Give back an exact copy of the lines below, from the first through the line with "Contact Us (38, 2039)"; please stop there.

• • • • • • •

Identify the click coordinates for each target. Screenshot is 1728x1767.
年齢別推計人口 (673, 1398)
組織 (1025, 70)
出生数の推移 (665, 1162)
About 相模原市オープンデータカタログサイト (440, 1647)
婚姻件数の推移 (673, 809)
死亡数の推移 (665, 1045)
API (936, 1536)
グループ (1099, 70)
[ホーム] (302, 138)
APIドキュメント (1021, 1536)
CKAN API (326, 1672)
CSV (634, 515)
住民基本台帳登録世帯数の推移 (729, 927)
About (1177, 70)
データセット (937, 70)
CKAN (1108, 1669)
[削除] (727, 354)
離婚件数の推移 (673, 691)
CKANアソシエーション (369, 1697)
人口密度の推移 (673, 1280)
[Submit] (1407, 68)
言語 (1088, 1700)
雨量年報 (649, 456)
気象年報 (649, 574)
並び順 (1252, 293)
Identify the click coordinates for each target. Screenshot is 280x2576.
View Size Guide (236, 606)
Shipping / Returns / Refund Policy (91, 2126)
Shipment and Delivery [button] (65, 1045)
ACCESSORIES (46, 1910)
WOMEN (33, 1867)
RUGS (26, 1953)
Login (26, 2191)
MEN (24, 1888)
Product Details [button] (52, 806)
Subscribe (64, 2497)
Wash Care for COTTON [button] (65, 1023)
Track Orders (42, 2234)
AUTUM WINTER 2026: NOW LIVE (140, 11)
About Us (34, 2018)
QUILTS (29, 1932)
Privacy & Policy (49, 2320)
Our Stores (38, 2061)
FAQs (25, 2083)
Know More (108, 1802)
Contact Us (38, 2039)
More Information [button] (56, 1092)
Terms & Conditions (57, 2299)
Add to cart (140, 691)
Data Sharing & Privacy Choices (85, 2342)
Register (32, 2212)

• • • • • • •

ANSWER TO THE EXERCISE
Identify the click coordinates for each target. Screenshot is 1728x1767.
年齢別推計人口 (673, 1398)
組織 (1025, 70)
出生数の推移 (665, 1162)
About 相模原市オープンデータカタログサイト (440, 1647)
婚姻件数の推移 (673, 809)
死亡数の推移 (665, 1045)
API (936, 1536)
グループ (1099, 70)
[ホーム] (302, 138)
APIドキュメント (1021, 1536)
CKAN API (326, 1672)
CSV (634, 515)
住民基本台帳登録世帯数の推移 (729, 927)
About (1177, 70)
データセット (937, 70)
CKAN (1108, 1669)
[削除] (727, 354)
離婚件数の推移 (673, 691)
CKANアソシエーション (369, 1697)
人口密度の推移 (673, 1280)
[Submit] (1407, 68)
言語 (1088, 1700)
雨量年報 (649, 456)
気象年報 (649, 574)
並び順 (1252, 293)
Identify the click coordinates for each target. Screenshot is 280x2576.
View Size Guide (236, 606)
Shipping / Returns / Refund Policy (91, 2126)
Shipment and Delivery [button] (65, 1045)
ACCESSORIES (46, 1910)
WOMEN (33, 1867)
RUGS (26, 1953)
Login (26, 2191)
MEN (24, 1888)
Product Details [button] (52, 806)
Subscribe (64, 2497)
Wash Care for COTTON [button] (65, 1023)
Track Orders (42, 2234)
AUTUM WINTER 2026: NOW LIVE (140, 11)
About Us (34, 2018)
QUILTS (29, 1932)
Privacy & Policy (49, 2320)
Our Stores (38, 2061)
FAQs (25, 2083)
Know More (108, 1802)
Contact Us (38, 2039)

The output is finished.